### [Liste des tâches]
1. Reproduisez fidèlement le passage de l'article sur le rover Zhurong qui commence aux mots « Mars : atterrissage » et s'arrête après « sur la planète rouge. ».
2. D'après l'article sur le rover Zhurong, quel est le poids approximatif du rover ?
3. Rédigez la suite de l'article sur l'atterrissage du rover Zhurong, à partir de sa dernière phrase.

### [Texte source]
⁂
Mars : atterrissage réussi pour le rover chinois Zhurong

Après un atterrissage historique sur Mars, le rover Zhurong va partir à la recherche d’eau et de signes de vie sur la planète rouge.

De Andrew Jones
Publication 17 mai 2021, 15:52 CEST
Chinese Mars rover

Cette illustration publiée en 2016 par l’administration d’État pour la Science, la Technologie et l’Industrie de la Défense nationale donne à voir la plateforme d’atterrissage et le rover Zhurong, tous deux élaborés par la Chine pour l’exploration martienne. Le rover tire son nom du dieu du feu de la mythologie chinoise ancienne, faisant lui-même écho au nom chinois de la planète rouge, Huoxing, qui signifie « planète de feu ».

PHOTOGRAPHIE DE Xinhua via Getty Images

Le programme spatial de la Chine a franchi une étape importante il y a quelques jours : son rover Zhurong a réussi son atterrissage sur Mars. Il s’agit du premier atterrissage sur une autre planète pour le pays. Les équipes se préparent maintenant à sortir le rover de sa plateforme d’atterrissage pour partir à l’exploration de la surface poussiéreuse de la planète rouge. Sa mission consistera à rechercher des traces d’eau et de signes de vie passée.

Avec cet atterrissage, la Chine devient le deuxième pays de l’histoire à déposer un rover sur la surface martienne. Après des mois passés en orbite autour de Mars, le vaisseau Tianwen-1 a largué le rover Zhurong. Il a atterri sur Utopia Planitia, une vaste plaine qui aurait été un jour recouverte d’un océan martien. Le rover, pesant près de 240 kg, a survécu à une descente périlleuse vers la surface. Après son entrée dans l’atmosphère, il a dû faire face à un freinage puissant alors qu’il se déplaçait à une vitesse supersonique avant d’utiliser des rétrofusées pour sécuriser son atterrissage sur le sol.
⁂
### [Données fournies]
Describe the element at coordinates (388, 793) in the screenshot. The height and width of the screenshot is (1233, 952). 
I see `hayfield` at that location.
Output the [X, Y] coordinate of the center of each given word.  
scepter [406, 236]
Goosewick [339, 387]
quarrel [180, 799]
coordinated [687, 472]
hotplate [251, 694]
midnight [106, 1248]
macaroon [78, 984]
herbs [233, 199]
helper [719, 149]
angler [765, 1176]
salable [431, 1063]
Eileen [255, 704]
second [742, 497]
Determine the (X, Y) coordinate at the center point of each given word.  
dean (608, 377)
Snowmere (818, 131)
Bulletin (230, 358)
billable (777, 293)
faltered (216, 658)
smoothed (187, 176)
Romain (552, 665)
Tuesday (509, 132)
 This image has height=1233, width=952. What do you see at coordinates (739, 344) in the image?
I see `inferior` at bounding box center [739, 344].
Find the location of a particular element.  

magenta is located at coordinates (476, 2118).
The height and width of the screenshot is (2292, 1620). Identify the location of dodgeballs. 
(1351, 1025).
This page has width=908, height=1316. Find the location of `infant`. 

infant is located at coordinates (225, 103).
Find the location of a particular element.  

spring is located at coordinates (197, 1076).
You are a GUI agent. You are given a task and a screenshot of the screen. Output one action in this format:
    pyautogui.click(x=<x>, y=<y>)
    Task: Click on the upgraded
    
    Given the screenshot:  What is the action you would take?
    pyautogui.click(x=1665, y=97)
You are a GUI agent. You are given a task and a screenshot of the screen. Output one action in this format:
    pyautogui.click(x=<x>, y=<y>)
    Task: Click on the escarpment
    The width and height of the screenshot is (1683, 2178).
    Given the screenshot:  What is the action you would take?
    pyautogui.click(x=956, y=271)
⁂
### [Réponses par tâche]
1.
Mars : atterrissage réussi pour le rover chinois Zhurong

Après un atterrissage historique sur Mars, le rover Zhurong va partir à la recherche d’eau et de signes de vie sur la planète rouge.

2. Près de 240 kg.

3.
LA ZONE D’ATTERRISSAGE

Baptisé en référence au dieu chinois du feu, Zhurong est un rover de la même taille que Spirit ou Opportunity de la NASA. Ces deux derniers ont atterri sur la planète rouge en 2004. Ils ont renvoyé des images et des données spectaculaires sur Terre, permettant d’en apprendre davantage sur la surface martienne. Ce véhicule d’exploration spatial chinois devrait permettre d’en découvrir encore plus sur la présence d’eau et l’ancienne habitabilité de la planète. Ces données pourraient permettre d’ouvrir la voie à de futures missions habitées vers Mars.

« Atterrir en toute sécurité sur Mars, c’est un énorme défi, surtout pour la première tentative d’atterrissage en douceur pour la Chine », a déclaré Long Xiao, planétologue à l’université chinoise des géosciences. « Mais il s’agit d’une étape nécessaire pour l’exploration de Mars et de l’espace lointain. »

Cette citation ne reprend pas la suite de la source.